Microsoft Azure Cloud Platform Powers EmblemHealth Mobile Apps

July 18, 2011 Off By David
Object Storage
Grazed from eWeek.  Author: Brian T. Horowitz.

Insurance company EmblemHealth, which offers the HIP Health Plan of NY and GHI (Group Health Incorporated) to 2.9 million people in New York, New Jersey and Connecticut, has built several mobile health applications using the Microsoft Windows Azure cloud platform.

Azure allows companies to build, host and scale applications while storing data in Microsoft’s data centers.

"EmblemHealth is using the Windows Azure platform to host various types of data, which, via the Windows Phone 7 development system, can be easily and quickly accessed through the development of new health apps for the phone, PC or other devices," Dennis Schmuland, Microsoft’s worldwide managing director for health insurance industry, wrote in a blog post.

The insurer uses a "blended cloud approach," according to Schmuland. "As security and privacy are paramount, it hosts its patient data onsite in a secure, encrypted database but still leverages the cloud to both build its mobile applications and deliver member information securely to users’ mobile devices."

The health plan provider uses a private cloud to store patients’ data for HIEs (health information exchanges) but draws on the Azure platform for its mobile health apps to make more general health data available, John Steber, executive vice president and CIO for EmblemHealth, told eWEEK.

"Specific to Azure, at this point we’re using Microsoft’s platform to store relatively generic information like pharmacy address data as well as flu shot availability data," Robert Branchini, vice president of information technology for EmblemHealth, told eWEEK.

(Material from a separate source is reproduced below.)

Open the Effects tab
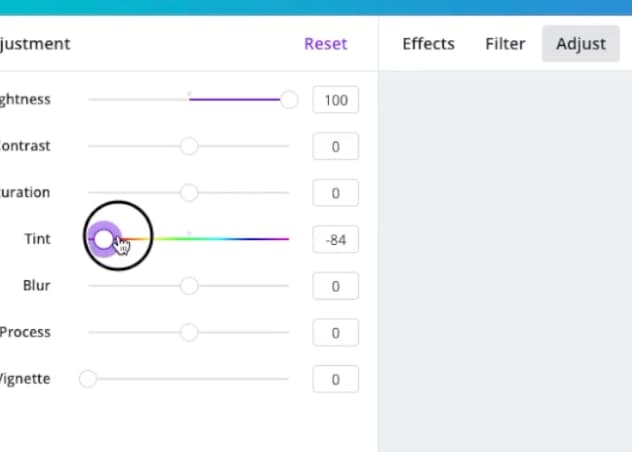 (x=428, y=44)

The company is also using the geosearch capabilities and integrating GPS searches of data on the Azure platform and Windows 7 mobile platform, according to Branchini. With EmblemHealth’s Flu Shot Finder, New York City residents can search for pharmacies offering the flu vaccine.

Meanwhile, the GetMyID mobile app retrieves a temporary health plan insurance card from EmblemHealth’s database and allows patients to email the information to a provider. EmblemHealth may update the application in the future to offer caregap alerts, particularly when patients go for lab tests and need to maintain continuity of care and benefits, Branchini said.

"For us, the real goal was to address authentication, and I think we did that with this initial application of GetMyID," he added. He compared printing out a temporary ID in the EmblemHealth app to accessing boarding passes on airline Websites.

Both the Flu Shot Finder and GetMyID apps are available only on the Windows Phone 7 platform, though patients can access their temporary ID cards from EmblemHealth’s Website on Google Android, Apple iOS and RIM BlackBerry devices, Branchini said.

Another application, ProviderID, uses GPS to deliver information on providers.

The company aims for consistency in what users see on mobile devices compared with viewing a Website on a PC, Branchini said.

For the future, EmblemHealth is looking at ways to connect its subscribers with health-monitoring tools so they can track their data and integrate it with the cloud on the Azure platform, Branchini said.

Although EmblemHealth has designed initial applications such as Flu Shot Finder and GetMyID for Windows Phone 7, the company aims to make them available on all platforms, including Android, BlackBerry and Apple iOS. "A lot of the things we’re rolling out now, we started these on a Microsoft platform, but that isn’t good enough as we move forward," Steber said.

"The other applications we’ve built and that we’ll build in the future will be rendered to all of the various devices," added Branchini.